EXCERPT PROVIDED:
These questions come courtesy of Fred and Phil Sawyer, who purchased this sermon at our 2018 goods and services auction. Last spring Fred and Phil had me preach on Jack Miles’ 1995 book, God: A Biography.[3] This year it’s Miles’ 2001 follow-up, Christ: A Crisis in the Life of God. Miles is Professor Emeritus of English and Religious Studies at the University of California, Irvine, and Senior Fellow for Religion and International Affairs with the Pacific Council on International Policy.[4] He presents God not as the God our Jewish and Christian siblings worship, not as God deconstructed through modern Biblical criticism, but God as a literary character.

Miles isn’t a Biblical literalist. He doesn’t approach the Bible as a factual record of events. He also isn’t doing modern historical criticism. Historical critics ask who wrote a particular biblical book, where, when and why they wrote, what social, cultural and religious forces impacted their point of view, who their audience was. Instead, Miles treats the Bible as a long story in which God is the protagonist. He takes the story at face value. Whatever God says or does, that’s what he works with. This is neither the Jesus of Christian faith, nor the historical Jesus. This is Jesus the literary character. And a great character has the power to teach us something about our very human selves, even if that character is God.

In God: A Biography, Miles tells the story of God in the Hebrew Bible, or Tanakh, in which, after the book of Job, God is essentially silent. People speak about him, but he speaks no more. Miles describes him as a sleeper, a bystander, a recluse. He wonders if God has grown weary of his deep inner turmoil in relation to humanity.[5]

In Christ: A Crisis in the Life of God, Miles tells the story of God in the Christian New Testament as a response to his silence at the end of the Tanakh. We discover the root of God’s inner turmoil: He has not kept his promise to his people. His promise was big: land, nationhood, prosperity, victory in battle, innumerable blessings and, for later Jewish exiles, a glorious homecoming. But God hasn’t delivered.

DATA EXCERPT:
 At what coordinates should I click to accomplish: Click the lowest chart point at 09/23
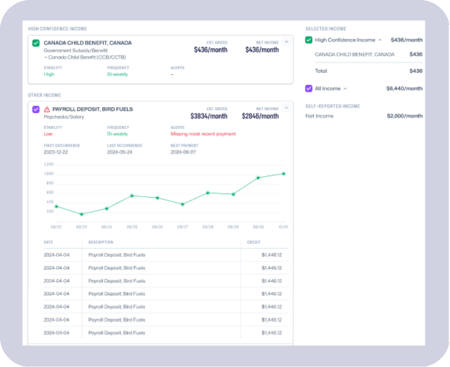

EXERCISE DIRECTIONS:
In the sermon excerpt, who purchased the sermon, and at what event? The material comes from a separate source unrelated to the sermon excerpt.

EXPECTED ANSWER:
Fred and Phil Sawyer purchased it at the 2018 goods and services auction.